Task description:
Rewrite the data below as a numbered list with one line per item, leaving out any blank lines.
— begin —
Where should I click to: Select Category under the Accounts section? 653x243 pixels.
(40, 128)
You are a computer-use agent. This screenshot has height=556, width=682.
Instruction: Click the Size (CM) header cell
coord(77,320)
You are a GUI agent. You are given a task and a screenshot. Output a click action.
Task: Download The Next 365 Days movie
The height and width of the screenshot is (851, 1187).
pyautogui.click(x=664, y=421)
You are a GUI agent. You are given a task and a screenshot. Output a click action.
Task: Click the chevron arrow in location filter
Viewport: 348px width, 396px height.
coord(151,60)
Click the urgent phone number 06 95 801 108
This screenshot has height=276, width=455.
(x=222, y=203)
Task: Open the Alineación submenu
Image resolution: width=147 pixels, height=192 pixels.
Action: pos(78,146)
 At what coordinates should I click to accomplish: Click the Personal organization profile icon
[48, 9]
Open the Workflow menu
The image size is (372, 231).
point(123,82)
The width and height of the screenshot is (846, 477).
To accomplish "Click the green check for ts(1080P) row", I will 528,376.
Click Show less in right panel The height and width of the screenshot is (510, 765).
— end —
Solution to the problem:
1. Where should I click to: Select Category under the Accounts section? 653x243 pixels.
2. (40, 128)
3. You are a computer-use agent. This screenshot has height=556, width=682.
4. Instruction: Click the Size (CM) header cell
5. coord(77,320)
6. You are a GUI agent. You are given a task and a screenshot. Output a click action.
7. Task: Download The Next 365 Days movie
8. The height and width of the screenshot is (851, 1187).
9. pyautogui.click(x=664, y=421)
10. You are a GUI agent. You are given a task and a screenshot. Output a click action.
11. Task: Click the chevron arrow in location filter
12. Viewport: 348px width, 396px height.
13. coord(151,60)
14. Click the urgent phone number 06 95 801 108
15. This screenshot has height=276, width=455.
16. (x=222, y=203)
17. Task: Open the Alineación submenu
18. Image resolution: width=147 pixels, height=192 pixels.
19. Action: pos(78,146)
20.  At what coordinates should I click to accomplish: Click the Personal organization profile icon
21. [48, 9]
22. Open the Workflow menu
23. The image size is (372, 231).
24. point(123,82)
25. The width and height of the screenshot is (846, 477).
26. To accomplish "Click the green check for ts(1080P) row", I will 528,376.
27. Click Show less in right panel The height and width of the screenshot is (510, 765).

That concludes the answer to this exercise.